_TASK REQUIREMENTS_
Your answer is one number, how many lines in the entries include "agent".

_DATA TO USE_
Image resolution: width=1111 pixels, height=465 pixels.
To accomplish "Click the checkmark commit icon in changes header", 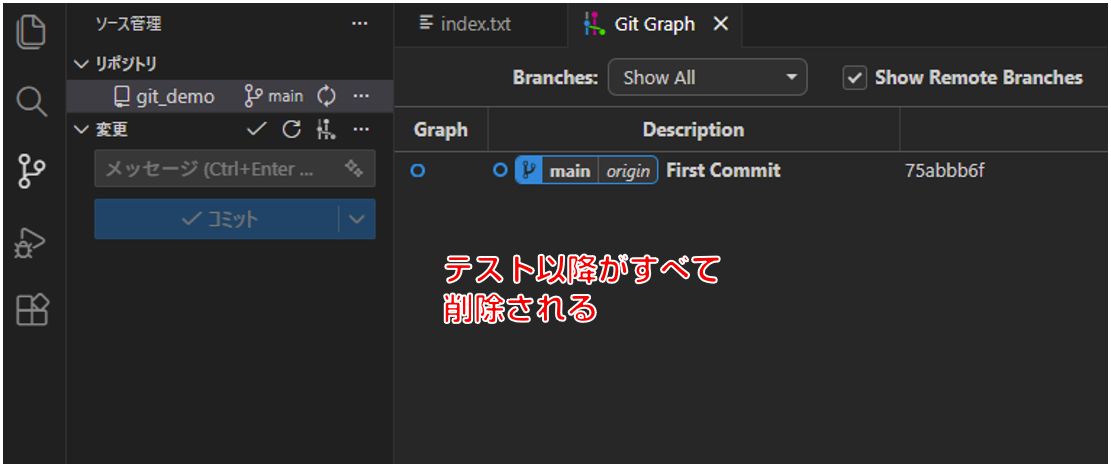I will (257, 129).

==

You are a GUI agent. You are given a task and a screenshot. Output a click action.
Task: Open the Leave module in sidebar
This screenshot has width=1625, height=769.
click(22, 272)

---

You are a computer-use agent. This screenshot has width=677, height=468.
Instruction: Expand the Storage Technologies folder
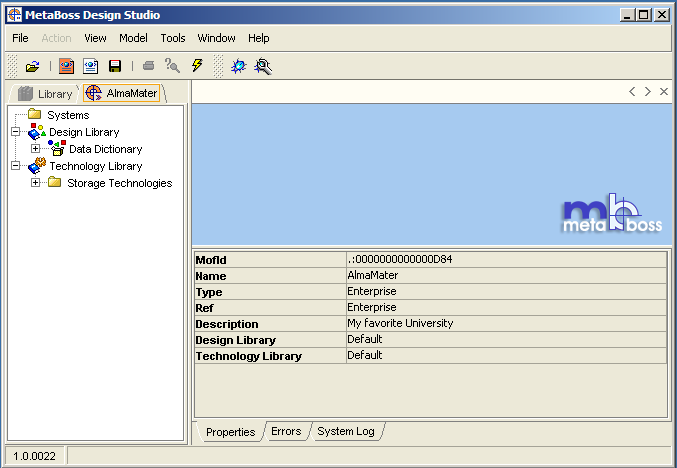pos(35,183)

_REPLY TO THE TASK_
2